ASSIGNMENT: Look through the data below and extract, unchanged, the lines from the one that contains "[Синоптик дал прогноз" to the one that contains "[В центре Казани", both included.

#####

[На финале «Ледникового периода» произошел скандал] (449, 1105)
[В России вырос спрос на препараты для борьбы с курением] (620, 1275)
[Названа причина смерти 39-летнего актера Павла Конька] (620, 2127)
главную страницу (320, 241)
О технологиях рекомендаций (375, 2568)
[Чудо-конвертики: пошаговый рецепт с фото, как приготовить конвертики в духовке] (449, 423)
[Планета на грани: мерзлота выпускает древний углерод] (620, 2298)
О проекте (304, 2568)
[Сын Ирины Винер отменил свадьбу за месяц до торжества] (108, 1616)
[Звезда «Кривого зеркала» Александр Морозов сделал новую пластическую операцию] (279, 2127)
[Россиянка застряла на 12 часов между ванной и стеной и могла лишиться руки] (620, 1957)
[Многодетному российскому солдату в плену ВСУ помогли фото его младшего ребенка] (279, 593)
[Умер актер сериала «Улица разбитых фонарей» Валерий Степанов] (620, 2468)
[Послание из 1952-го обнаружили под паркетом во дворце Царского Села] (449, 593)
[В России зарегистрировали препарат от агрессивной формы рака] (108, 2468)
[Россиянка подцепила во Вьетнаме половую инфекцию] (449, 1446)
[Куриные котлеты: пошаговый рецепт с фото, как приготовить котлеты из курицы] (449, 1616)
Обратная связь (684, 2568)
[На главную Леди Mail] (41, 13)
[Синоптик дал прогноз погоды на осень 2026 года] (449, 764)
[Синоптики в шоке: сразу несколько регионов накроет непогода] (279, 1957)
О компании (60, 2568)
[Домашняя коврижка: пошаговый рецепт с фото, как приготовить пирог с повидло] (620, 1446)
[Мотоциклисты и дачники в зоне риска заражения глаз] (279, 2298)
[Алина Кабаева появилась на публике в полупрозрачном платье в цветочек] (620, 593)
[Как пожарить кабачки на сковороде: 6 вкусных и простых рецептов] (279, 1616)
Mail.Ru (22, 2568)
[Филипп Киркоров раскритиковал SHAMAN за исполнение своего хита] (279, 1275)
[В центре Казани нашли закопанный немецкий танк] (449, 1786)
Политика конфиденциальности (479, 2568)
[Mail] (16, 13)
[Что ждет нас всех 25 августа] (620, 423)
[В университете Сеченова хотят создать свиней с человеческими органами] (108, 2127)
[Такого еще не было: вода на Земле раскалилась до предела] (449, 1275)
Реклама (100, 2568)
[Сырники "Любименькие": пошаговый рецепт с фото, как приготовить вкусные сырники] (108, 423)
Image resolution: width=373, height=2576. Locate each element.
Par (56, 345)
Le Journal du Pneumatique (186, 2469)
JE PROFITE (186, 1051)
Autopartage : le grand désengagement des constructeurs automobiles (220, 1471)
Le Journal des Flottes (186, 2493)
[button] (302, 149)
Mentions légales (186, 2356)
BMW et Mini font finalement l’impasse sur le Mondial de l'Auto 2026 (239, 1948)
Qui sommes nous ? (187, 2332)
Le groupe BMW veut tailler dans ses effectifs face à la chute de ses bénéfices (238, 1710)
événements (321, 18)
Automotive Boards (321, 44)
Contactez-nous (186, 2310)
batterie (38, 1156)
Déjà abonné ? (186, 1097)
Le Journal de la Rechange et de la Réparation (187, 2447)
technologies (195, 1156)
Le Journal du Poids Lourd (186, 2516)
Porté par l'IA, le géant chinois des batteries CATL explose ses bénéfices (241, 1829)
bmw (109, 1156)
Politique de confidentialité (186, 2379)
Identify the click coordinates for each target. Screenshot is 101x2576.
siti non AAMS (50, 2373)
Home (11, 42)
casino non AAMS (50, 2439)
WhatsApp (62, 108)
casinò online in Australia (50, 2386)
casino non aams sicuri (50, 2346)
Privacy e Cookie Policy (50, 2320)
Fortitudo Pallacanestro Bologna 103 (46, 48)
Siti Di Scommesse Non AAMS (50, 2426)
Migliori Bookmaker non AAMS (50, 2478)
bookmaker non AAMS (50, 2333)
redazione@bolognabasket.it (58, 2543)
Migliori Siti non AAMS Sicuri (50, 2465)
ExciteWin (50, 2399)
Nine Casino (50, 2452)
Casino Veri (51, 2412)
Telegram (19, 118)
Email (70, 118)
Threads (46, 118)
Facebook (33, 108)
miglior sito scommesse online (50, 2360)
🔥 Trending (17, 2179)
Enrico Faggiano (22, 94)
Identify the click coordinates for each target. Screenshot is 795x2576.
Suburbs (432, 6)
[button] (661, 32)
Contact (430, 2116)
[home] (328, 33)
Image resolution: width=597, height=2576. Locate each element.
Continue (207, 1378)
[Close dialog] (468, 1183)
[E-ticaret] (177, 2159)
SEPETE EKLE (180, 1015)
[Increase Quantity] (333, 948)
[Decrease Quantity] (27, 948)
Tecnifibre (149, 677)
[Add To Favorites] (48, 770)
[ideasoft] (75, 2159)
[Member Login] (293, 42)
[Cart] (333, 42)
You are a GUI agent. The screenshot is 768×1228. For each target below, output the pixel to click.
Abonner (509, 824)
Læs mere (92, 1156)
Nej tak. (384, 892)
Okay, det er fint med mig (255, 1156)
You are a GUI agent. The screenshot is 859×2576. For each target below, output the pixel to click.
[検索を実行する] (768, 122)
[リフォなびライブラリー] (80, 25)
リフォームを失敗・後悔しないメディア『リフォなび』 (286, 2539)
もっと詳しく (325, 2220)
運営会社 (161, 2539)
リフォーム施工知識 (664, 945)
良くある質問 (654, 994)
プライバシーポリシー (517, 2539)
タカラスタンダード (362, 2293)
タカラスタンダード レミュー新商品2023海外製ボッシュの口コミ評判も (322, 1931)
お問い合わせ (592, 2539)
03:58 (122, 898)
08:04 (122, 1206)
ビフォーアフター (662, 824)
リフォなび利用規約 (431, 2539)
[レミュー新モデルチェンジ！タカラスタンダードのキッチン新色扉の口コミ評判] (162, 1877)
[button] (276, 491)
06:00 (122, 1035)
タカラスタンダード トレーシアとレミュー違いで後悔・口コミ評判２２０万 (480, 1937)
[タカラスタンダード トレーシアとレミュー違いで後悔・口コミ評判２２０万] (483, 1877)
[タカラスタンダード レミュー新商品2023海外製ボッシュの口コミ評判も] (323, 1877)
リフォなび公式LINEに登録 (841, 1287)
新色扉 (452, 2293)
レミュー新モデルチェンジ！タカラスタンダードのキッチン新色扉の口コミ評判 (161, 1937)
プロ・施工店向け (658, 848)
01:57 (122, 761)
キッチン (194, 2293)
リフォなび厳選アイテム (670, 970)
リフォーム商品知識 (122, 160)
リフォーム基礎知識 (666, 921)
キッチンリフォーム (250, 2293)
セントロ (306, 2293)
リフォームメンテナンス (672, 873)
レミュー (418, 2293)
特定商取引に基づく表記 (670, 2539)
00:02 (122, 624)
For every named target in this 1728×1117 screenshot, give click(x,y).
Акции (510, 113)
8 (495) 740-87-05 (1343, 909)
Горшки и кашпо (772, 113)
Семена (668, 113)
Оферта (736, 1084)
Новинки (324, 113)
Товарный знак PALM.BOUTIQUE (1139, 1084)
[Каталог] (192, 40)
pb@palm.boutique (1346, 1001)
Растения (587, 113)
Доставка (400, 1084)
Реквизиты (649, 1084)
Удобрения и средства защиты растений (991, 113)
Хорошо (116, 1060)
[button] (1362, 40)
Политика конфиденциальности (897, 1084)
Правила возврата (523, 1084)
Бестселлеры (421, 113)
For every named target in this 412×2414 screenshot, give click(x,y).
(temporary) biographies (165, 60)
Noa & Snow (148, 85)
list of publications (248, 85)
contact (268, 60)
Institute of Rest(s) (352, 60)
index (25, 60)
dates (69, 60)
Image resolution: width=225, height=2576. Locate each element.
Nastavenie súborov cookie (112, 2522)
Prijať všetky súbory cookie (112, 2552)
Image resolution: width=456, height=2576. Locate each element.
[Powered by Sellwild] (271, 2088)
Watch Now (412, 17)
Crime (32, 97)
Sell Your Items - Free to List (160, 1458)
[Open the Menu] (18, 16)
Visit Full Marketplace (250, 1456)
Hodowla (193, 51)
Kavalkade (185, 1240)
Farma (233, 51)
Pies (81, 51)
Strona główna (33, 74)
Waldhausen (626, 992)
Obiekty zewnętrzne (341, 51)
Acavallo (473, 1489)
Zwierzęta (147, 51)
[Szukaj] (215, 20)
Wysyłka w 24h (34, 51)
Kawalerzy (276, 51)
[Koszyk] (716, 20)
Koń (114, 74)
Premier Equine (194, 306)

#####

ANSWER TO THIS EXERCISE:
[Синоптик дал прогноз погоды на осень 2026 года] (449, 764)
[Синоптики в шоке: сразу несколько регионов накроет непогода] (279, 1957)
О компании (60, 2568)
[Домашняя коврижка: пошаговый рецепт с фото, как приготовить пирог с повидло] (620, 1446)
[Мотоциклисты и дачники в зоне риска заражения глаз] (279, 2298)
[Алина Кабаева появилась на публике в полупрозрачном платье в цветочек] (620, 593)
[Как пожарить кабачки на сковороде: 6 вкусных и простых рецептов] (279, 1616)
Mail.Ru (22, 2568)
[Филипп Киркоров раскритиковал SHAMAN за исполнение своего хита] (279, 1275)
[В центре Казани нашли закопанный немецкий танк] (449, 1786)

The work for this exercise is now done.